**Selected text**
# # # # # # #
EU leaders from the other 26 member states broadly support providing some €17bn in grants and €33bn in loans, as part of the review of the EU's long-term budget.

With such a financial package for the period 2021-2027, they want to provide Kyiv with longterm predictability.

Hungary, for its part, believes that budget modifications are not necessary.

But Budapest would consider supporting the proposal if the total remaining frozen EU funds to Hungary, worth around €20bn, were unblocked.

"If member states or the European Commission want to have MFF [budget] modifications … we need to find an agreement on the budget issues, which includes obviously the Hungarian budget funds," Orbán's chief political advisor Balázs Orbán (no relation) told reporters in Brussels at the summit.

Earlier this week, the commission unblocked €10bn of EU funds to Hungary — prompting criticism for giving in to what many see as Orbán's blackmailing.

"We are not blackmailing," insisted the Hungarian PM's chief political advisor.

"Other countries are blackmailing Hungary for years," he also said, referring to the fact that Hungary has not been able to get funds lined to the recovery fund for years given rule of law concerns. "We don't get our money".

German Green MEP Daniel Freund said that Orbán is asking the remaining amount of frozen funds because he already got €10bn in exchange "for leaving the room during the vote on accession talks with Ukraine".

"It's extortion. Nothing less. EU-money is the only thing he cares about. And he's willing to gamble with European security for it," he said on X, formerly Twitter.
# # # # # # #
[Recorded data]
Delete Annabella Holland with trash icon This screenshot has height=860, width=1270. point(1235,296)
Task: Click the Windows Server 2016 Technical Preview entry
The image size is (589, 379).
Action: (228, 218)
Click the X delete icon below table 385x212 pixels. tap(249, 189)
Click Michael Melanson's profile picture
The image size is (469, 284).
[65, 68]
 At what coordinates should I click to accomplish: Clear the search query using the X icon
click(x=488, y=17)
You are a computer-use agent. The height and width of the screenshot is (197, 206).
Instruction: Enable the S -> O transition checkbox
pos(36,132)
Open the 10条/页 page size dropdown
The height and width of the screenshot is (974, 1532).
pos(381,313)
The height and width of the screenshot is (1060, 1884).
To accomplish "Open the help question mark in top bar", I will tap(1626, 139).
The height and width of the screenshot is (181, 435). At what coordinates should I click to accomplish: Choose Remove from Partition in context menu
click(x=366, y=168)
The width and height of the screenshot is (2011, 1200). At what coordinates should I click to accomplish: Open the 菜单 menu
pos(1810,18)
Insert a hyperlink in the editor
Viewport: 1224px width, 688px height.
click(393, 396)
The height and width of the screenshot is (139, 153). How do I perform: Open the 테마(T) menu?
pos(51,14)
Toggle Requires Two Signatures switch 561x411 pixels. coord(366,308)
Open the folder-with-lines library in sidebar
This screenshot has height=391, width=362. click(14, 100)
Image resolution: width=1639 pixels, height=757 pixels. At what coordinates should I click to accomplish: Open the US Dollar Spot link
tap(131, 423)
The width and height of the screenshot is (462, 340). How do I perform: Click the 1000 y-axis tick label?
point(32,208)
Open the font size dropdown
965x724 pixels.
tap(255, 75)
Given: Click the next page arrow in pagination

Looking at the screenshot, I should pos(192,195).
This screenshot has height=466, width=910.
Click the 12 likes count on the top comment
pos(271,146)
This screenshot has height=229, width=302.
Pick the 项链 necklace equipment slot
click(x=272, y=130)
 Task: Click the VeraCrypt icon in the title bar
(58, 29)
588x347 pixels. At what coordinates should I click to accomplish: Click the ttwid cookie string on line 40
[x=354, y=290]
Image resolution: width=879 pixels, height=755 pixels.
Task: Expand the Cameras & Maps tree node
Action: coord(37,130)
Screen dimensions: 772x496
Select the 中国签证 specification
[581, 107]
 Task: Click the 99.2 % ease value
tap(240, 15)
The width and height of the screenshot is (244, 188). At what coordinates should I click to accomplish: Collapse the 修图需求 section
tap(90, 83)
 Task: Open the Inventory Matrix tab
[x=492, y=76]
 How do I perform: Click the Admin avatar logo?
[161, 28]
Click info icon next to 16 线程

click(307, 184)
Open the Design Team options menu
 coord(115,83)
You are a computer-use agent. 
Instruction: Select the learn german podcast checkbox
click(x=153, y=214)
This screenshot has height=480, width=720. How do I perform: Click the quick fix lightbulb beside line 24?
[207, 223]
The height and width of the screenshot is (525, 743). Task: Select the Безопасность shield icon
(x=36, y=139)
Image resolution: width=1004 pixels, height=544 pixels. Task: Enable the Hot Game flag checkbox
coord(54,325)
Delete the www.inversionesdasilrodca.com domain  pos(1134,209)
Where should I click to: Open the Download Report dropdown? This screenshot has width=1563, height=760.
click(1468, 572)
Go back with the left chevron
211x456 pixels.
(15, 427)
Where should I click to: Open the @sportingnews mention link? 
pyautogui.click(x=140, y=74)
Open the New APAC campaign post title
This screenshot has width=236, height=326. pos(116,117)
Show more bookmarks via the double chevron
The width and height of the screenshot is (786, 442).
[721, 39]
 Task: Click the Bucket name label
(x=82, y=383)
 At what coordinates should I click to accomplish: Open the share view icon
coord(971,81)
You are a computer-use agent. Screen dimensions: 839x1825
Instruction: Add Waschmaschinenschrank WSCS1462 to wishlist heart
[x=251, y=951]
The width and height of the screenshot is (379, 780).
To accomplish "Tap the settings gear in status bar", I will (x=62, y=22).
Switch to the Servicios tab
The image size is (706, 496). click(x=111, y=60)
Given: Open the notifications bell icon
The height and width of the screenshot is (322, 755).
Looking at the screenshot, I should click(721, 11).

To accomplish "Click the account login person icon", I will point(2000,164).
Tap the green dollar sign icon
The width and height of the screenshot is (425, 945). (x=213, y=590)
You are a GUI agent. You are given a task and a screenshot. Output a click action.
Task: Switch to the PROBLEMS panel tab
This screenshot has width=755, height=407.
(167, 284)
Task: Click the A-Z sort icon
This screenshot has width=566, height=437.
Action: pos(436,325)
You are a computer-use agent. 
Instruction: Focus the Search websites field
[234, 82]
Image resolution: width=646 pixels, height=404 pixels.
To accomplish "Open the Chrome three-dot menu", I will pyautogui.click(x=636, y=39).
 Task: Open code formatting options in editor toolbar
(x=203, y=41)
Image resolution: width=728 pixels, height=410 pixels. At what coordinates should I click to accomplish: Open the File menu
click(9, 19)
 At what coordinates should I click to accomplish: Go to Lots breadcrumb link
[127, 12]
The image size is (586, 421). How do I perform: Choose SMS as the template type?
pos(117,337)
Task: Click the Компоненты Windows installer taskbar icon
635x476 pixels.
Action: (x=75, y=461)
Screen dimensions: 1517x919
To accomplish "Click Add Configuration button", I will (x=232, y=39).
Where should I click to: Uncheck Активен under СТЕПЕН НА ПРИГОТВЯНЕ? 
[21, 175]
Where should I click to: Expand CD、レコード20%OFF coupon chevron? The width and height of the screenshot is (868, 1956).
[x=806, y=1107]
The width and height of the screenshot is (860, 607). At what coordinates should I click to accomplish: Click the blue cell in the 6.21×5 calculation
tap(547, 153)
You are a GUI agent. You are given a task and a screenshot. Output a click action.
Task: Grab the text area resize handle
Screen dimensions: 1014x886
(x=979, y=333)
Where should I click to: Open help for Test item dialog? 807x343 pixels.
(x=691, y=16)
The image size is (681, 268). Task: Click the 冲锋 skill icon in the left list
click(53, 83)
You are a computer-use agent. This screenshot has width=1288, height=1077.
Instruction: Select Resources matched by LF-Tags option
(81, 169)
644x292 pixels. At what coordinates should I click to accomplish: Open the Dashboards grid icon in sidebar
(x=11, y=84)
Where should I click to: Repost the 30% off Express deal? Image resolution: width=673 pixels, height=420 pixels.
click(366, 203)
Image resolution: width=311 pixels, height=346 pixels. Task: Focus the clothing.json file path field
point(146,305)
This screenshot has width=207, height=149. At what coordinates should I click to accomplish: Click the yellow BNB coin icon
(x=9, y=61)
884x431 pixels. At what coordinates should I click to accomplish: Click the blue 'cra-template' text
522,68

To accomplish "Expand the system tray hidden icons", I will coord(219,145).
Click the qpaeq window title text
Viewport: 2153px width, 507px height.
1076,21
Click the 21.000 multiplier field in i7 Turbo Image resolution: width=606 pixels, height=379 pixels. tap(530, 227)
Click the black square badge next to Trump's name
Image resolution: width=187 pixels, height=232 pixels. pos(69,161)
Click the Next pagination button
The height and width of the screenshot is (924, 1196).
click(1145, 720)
# # # # # # #
**Exercise prompt**
Can you print the part of the passage on Hungary's frozen EU funds that begins at the words "With such a" and stops after "as Orbán's blackmailing."? This listing is separate material, apart from the passage on Hungary's frozen EU funds.

**Answer to this task**
With such a financial package for the period 2021-2027, they want to provide Kyiv with longterm predictability.

Hungary, for its part, believes that budget modifications are not necessary.

But Budapest would consider supporting the proposal if the total remaining frozen EU funds to Hungary, worth around €20bn, were unblocked.

"If member states or the European Commission want to have MFF [budget] modifications … we need to find an agreement on the budget issues, which includes obviously the Hungarian budget funds," Orbán's chief political advisor Balázs Orbán (no relation) told reporters in Brussels at the summit.

Earlier this week, the commission unblocked €10bn of EU funds to Hungary — prompting criticism for giving in to what many see as Orbán's blackmailing.